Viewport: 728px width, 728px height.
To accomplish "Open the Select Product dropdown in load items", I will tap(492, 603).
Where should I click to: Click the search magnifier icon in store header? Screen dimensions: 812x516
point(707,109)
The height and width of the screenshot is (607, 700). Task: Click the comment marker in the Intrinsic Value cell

-*-

[Problem details]
Nothing should be altered. Set down all the data again.

[Result for this exercise]
Viewport: 728px width, 728px height.
To accomplish "Open the Select Product dropdown in load items", I will tap(492, 603).
Where should I click to: Click the search magnifier icon in store header? Screen dimensions: 812x516
point(707,109)
The height and width of the screenshot is (607, 700). Task: Click the comment marker in the Intrinsic Value cell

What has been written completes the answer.